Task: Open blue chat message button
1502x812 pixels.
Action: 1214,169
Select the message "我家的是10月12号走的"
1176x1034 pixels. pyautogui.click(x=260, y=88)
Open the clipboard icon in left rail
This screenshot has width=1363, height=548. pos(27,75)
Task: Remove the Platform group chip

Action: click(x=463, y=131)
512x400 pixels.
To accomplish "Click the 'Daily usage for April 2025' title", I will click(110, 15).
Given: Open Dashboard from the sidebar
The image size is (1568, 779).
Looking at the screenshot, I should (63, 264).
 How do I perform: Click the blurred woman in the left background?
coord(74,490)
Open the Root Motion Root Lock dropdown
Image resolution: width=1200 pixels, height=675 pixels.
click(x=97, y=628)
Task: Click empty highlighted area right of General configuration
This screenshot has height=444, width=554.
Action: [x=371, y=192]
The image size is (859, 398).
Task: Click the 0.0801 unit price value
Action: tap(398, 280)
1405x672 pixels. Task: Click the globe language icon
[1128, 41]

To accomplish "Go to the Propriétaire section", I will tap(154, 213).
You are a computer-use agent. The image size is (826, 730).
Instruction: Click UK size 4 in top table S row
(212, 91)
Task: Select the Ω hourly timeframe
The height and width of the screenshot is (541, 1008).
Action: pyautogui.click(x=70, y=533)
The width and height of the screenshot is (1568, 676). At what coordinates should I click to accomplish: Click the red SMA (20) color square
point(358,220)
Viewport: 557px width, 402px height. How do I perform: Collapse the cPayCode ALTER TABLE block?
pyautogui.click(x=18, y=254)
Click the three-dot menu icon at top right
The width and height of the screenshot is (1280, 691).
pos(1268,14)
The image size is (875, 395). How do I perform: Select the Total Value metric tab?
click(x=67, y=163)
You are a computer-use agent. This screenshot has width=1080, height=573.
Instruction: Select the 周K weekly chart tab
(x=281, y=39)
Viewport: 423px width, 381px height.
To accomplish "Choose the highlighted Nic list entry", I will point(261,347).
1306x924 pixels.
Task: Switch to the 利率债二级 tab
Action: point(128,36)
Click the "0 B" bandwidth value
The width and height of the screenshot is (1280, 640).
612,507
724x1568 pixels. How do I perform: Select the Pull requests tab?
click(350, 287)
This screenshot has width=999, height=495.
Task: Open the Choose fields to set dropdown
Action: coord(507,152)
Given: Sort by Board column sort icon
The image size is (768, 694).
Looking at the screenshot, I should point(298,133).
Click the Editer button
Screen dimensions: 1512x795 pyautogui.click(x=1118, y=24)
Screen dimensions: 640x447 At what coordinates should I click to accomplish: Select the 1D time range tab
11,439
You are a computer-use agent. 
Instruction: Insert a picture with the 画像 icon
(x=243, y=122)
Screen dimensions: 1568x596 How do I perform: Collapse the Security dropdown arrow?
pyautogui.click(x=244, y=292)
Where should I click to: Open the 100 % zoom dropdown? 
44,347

++++

Task prompt:
Return each line of the data above verbatim.

Task solution:
Task: Open blue chat message button
1502x812 pixels.
Action: 1214,169
Select the message "我家的是10月12号走的"
1176x1034 pixels. pyautogui.click(x=260, y=88)
Open the clipboard icon in left rail
This screenshot has width=1363, height=548. pos(27,75)
Task: Remove the Platform group chip

Action: click(x=463, y=131)
512x400 pixels.
To accomplish "Click the 'Daily usage for April 2025' title", I will click(110, 15).
Given: Open Dashboard from the sidebar
The image size is (1568, 779).
Looking at the screenshot, I should (63, 264).
 How do I perform: Click the blurred woman in the left background?
coord(74,490)
Open the Root Motion Root Lock dropdown
Image resolution: width=1200 pixels, height=675 pixels.
click(x=97, y=628)
Task: Click empty highlighted area right of General configuration
This screenshot has height=444, width=554.
Action: [x=371, y=192]
The image size is (859, 398).
Task: Click the 0.0801 unit price value
Action: tap(398, 280)
1405x672 pixels. Task: Click the globe language icon
[1128, 41]

To accomplish "Go to the Propriétaire section", I will tap(154, 213).
You are a computer-use agent. The image size is (826, 730).
Instruction: Click UK size 4 in top table S row
(212, 91)
Task: Select the Ω hourly timeframe
The height and width of the screenshot is (541, 1008).
Action: pyautogui.click(x=70, y=533)
The width and height of the screenshot is (1568, 676). At what coordinates should I click to accomplish: Click the red SMA (20) color square
point(358,220)
Viewport: 557px width, 402px height. How do I perform: Collapse the cPayCode ALTER TABLE block?
pyautogui.click(x=18, y=254)
Click the three-dot menu icon at top right
The width and height of the screenshot is (1280, 691).
pos(1268,14)
The image size is (875, 395). How do I perform: Select the Total Value metric tab?
click(x=67, y=163)
You are a computer-use agent. This screenshot has width=1080, height=573.
Instruction: Select the 周K weekly chart tab
(x=281, y=39)
Viewport: 423px width, 381px height.
To accomplish "Choose the highlighted Nic list entry", I will point(261,347).
1306x924 pixels.
Task: Switch to the 利率债二级 tab
Action: point(128,36)
Click the "0 B" bandwidth value
The width and height of the screenshot is (1280, 640).
612,507
724x1568 pixels. How do I perform: Select the Pull requests tab?
click(350, 287)
This screenshot has width=999, height=495.
Task: Open the Choose fields to set dropdown
Action: coord(507,152)
Given: Sort by Board column sort icon
The image size is (768, 694).
Looking at the screenshot, I should point(298,133).
Click the Editer button
Screen dimensions: 1512x795 pyautogui.click(x=1118, y=24)
Screen dimensions: 640x447 At what coordinates should I click to accomplish: Select the 1D time range tab
11,439
You are a computer-use agent. 
Instruction: Insert a picture with the 画像 icon
(x=243, y=122)
Screen dimensions: 1568x596 How do I perform: Collapse the Security dropdown arrow?
pyautogui.click(x=244, y=292)
Where should I click to: Open the 100 % zoom dropdown? 
44,347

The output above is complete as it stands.